The concept of IMF was initially described by Shapiro and Pinto in 1994 and was later reintroduced by Ackerman in 1997 [8, 9]. Shapiro and Pinto reported on the presence of interstitial dermal infiltrates as one of the rare histopathologic patterns of MF and addressed their resemblance to granuloma annulare, while few case series and reports of IMF have been published to date, and they have been observed in both early and advanced stages [1, 9–12]. In the largest published case series to date by Reggiani et al, IMF was found to be a true histopathologic variant of MF with an otherwise conventional clinical presentation [2]. Affected individuals usually display erythematous patches and/or plaques, but macules and nodules have also been described [1, 2]. The disease typically affects the trunk and proximal limbs [1, 2].

Some data suggest IMF may be a transient histopathologic variant of otherwise conventional MF, in which interstitial patterns do not represent the only manifestation of the disease seen in different biopsies taken over time [2, 11]. An interstitial pattern representing the sole histopathologic presentation has been reported in only 2 cases [2]. Histology of IMF reveals prominent, linear aggregates of dermal interstitial infiltrates of small-to-medium sized lymphocytes intermixed with a few histiocytes [2, 12]. Lesion biopsies also show collections of lymphocytes splaying collagen bundles, involving mainly the dermis [1, 2]. In some cases, dermal mucin deposition or follicular mucinosis can be seen [1, 13]. A coarse pattern of fibrosis to the papillary dermis with a lichenoid infiltrate can also be seen in IMF [1].

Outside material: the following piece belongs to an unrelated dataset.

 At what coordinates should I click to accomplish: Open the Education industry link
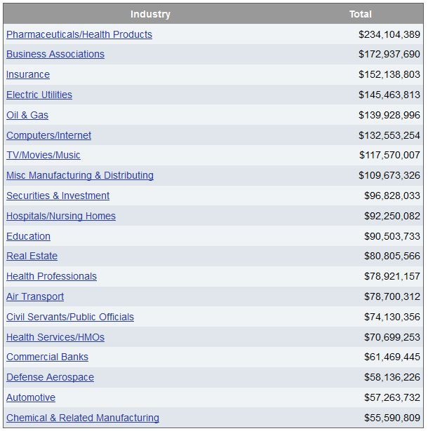[x=28, y=236]
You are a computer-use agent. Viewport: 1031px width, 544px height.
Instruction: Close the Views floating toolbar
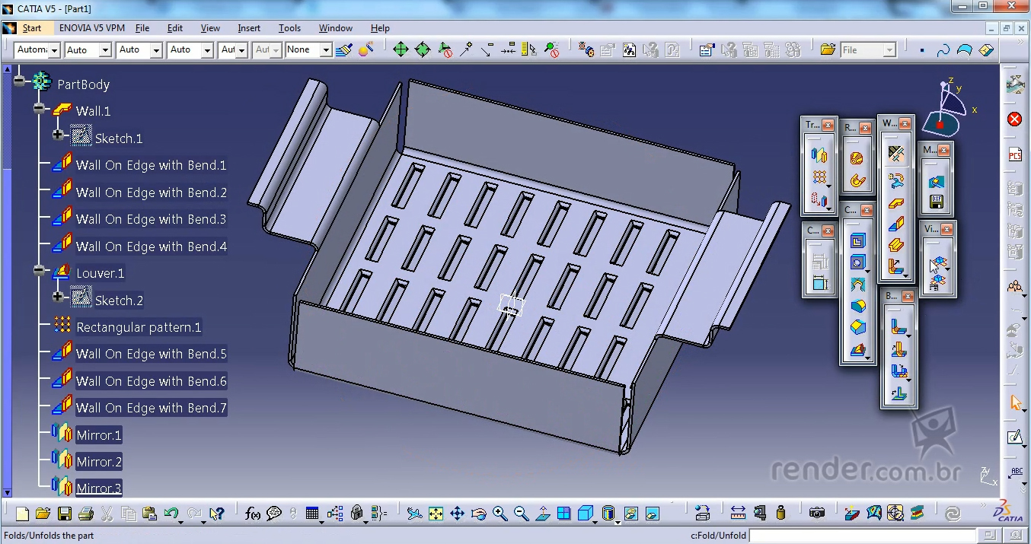[946, 229]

IMF can also share many similar histopathologic features with MF, including epidermotropism, band-like papillary dermal infiltrates, and clonal T-cell proliferation [2]. Immunohistochemical staining reveals predominantly CD3 positive T cells in the epidermis and dermis with intermixed CD68 positive histiocytes and S100 protein dermal dendritic cells. In a series of 21 patients with IMF, a CD8 positive phenotype was found in 9 of 18 tested cases [2].

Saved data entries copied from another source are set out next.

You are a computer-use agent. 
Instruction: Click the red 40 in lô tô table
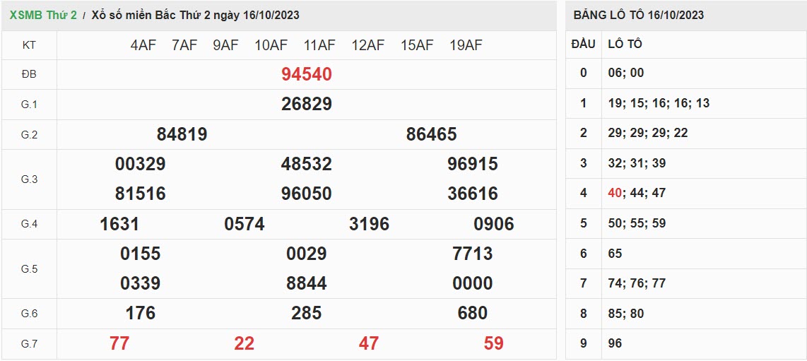point(614,193)
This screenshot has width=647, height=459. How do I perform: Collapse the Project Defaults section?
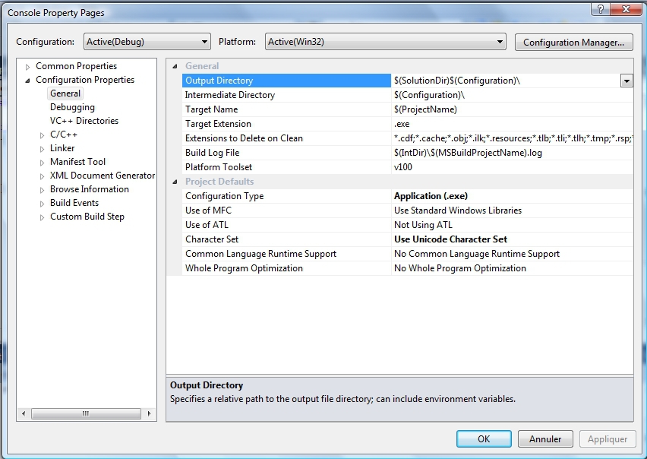176,182
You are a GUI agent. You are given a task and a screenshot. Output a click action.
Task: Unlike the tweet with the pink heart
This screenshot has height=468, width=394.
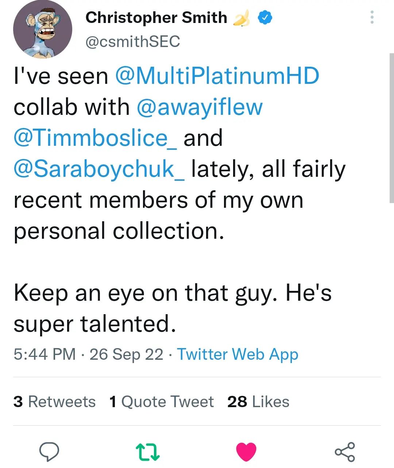pos(246,452)
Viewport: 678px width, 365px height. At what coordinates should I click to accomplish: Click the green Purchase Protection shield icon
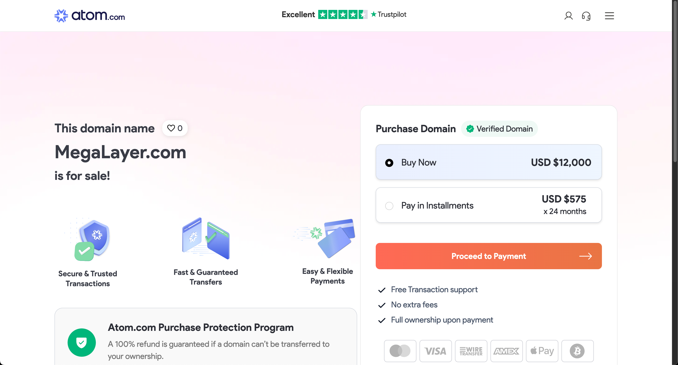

The histopathologic patterns detailed above aid in differentiating IMF from other differential diagnoses. In contrast to interstitial granuloma annulare and interstitial granulomatous dermatitis in which CD68 positive histiocytes predominate, IMF usually presents with a predominance of CD3 positive atypical lymphocytes. In addition, these lymphocytes localize to the superficial dermis compared to the deeper dermis seen in interstitial granuloma annulare [1, 8, 10, 12, 14]. IMF can also be distinguished from inflammatory morphea based on the absence of plasma cells, lymphocytes, and histiocytes aggregating along the dermal-subcutaneous junction and absence of sclerosis [15]. Inflammatory morphea also shows superficial and deep, moderately dense interstitial, periadnexal, and perivascular infiltrates of lymphocytes between dermal collagen [1]. Plasma cells are also observed along the dermal-subcutaneous junction.

Based on these nuanced findings, histopathologic evaluation with particular focus on dermal interstitial lymphohistiocytic infiltrates and proper clinicopathologic correlation are necessary for an accurate diagnosis of IMF. This emphasizes the importance of performing a punch biopsy over a superficial shave biopsy, as sufficient depth of the dermis is critical in establishing the diagnosis of IMF [16].

3. Conclusion

IMF is a rare histopathologic variant of MF. Clinically and histopathologically, IMF may resemble interstitial granuloma annulare, inflammatory morphea, and interstitial granulomatous dermatitis. Although the clinical behavior, prognosis, and treatment for IMF are similar to classic MF, it is still important for dermatologists and dermatopathologists to be aware of IMF and its mimics because it is easy to misdiagnose.